> [Task to complete] Output the data below verbatim, starting at the line containing "Click the login arrow icon" and stopping after the line containing "tap(268, 494)".

* begin Records shown *

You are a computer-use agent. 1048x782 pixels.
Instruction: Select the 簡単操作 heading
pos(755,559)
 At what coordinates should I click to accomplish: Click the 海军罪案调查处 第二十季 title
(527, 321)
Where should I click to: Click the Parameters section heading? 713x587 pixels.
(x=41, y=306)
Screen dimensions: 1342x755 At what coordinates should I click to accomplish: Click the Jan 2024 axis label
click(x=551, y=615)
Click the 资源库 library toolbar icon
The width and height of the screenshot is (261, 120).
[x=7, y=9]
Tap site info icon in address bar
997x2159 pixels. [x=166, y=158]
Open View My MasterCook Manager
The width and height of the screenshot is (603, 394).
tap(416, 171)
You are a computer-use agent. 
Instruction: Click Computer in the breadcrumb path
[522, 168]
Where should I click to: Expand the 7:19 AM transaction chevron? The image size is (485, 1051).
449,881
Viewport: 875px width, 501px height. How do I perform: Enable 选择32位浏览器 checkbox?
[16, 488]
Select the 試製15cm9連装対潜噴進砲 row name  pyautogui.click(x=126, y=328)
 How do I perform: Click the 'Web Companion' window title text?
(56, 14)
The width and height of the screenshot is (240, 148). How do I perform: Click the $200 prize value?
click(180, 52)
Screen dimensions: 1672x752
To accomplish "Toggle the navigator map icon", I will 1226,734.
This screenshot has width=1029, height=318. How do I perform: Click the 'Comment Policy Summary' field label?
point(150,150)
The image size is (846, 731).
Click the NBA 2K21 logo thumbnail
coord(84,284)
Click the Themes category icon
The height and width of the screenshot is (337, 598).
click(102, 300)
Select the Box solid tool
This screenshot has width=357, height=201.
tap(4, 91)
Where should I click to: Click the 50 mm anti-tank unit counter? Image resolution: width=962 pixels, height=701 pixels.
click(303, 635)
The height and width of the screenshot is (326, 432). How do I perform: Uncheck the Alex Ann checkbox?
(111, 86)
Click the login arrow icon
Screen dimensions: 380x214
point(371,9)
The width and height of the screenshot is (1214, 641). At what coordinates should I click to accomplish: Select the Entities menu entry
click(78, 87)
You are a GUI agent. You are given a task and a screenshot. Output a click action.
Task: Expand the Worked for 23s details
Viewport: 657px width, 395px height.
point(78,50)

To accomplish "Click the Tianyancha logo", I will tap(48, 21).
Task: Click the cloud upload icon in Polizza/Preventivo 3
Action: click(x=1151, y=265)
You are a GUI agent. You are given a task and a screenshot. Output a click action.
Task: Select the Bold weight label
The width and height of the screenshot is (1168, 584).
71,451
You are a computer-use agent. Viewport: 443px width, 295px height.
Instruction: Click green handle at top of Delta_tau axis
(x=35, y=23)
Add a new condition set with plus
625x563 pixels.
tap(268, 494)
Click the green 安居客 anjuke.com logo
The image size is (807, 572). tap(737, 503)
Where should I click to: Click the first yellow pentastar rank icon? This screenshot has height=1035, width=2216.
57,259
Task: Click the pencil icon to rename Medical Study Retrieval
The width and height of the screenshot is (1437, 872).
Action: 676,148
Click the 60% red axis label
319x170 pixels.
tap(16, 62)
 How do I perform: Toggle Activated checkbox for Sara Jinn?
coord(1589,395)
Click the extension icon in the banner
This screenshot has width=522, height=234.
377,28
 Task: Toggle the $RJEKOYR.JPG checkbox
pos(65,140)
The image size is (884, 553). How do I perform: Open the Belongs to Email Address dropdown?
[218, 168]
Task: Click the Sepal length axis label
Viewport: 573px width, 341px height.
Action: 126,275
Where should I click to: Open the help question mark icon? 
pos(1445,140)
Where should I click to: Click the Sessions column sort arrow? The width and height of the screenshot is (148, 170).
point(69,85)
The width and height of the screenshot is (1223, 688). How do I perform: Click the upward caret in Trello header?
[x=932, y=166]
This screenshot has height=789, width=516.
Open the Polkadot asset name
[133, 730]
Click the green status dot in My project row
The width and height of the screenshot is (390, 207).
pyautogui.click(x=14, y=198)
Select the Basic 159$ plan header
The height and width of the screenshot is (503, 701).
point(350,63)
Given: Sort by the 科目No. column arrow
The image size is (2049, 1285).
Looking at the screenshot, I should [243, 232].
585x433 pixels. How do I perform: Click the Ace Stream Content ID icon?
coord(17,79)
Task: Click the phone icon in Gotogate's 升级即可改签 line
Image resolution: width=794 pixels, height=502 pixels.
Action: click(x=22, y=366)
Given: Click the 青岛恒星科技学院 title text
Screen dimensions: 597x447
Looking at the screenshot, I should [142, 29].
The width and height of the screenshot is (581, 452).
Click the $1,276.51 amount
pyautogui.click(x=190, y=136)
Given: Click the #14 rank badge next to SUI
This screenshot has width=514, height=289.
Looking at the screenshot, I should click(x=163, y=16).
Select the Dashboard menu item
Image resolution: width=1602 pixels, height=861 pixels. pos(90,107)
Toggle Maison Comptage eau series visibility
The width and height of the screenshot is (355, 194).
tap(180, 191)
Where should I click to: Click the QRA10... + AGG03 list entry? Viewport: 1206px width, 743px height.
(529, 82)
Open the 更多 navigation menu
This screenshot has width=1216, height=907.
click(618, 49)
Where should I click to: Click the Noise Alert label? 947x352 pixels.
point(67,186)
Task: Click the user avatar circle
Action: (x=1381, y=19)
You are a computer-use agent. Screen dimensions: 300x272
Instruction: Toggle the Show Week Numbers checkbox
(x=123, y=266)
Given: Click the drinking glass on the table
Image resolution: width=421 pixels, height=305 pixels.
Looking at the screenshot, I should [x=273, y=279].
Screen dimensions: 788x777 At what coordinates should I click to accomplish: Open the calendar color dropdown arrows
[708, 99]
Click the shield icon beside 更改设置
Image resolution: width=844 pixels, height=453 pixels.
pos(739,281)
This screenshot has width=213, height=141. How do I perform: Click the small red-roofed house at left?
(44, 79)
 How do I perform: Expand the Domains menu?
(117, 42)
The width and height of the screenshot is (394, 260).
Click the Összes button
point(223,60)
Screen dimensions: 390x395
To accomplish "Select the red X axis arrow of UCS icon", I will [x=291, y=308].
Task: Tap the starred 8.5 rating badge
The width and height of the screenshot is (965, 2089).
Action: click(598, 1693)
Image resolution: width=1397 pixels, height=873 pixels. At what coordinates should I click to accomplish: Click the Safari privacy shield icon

* end Records shown *

> [Answer]
Click the login arrow icon
Screen dimensions: 380x214
point(371,9)
The width and height of the screenshot is (1214, 641). At what coordinates should I click to accomplish: Select the Entities menu entry
click(78, 87)
You are a GUI agent. You are given a task and a screenshot. Output a click action.
Task: Expand the Worked for 23s details
Viewport: 657px width, 395px height.
point(78,50)

To accomplish "Click the Tianyancha logo", I will tap(48, 21).
Task: Click the cloud upload icon in Polizza/Preventivo 3
Action: click(x=1151, y=265)
You are a GUI agent. You are given a task and a screenshot. Output a click action.
Task: Select the Bold weight label
The width and height of the screenshot is (1168, 584).
71,451
You are a computer-use agent. Viewport: 443px width, 295px height.
Instruction: Click green handle at top of Delta_tau axis
(x=35, y=23)
Add a new condition set with plus
625x563 pixels.
tap(268, 494)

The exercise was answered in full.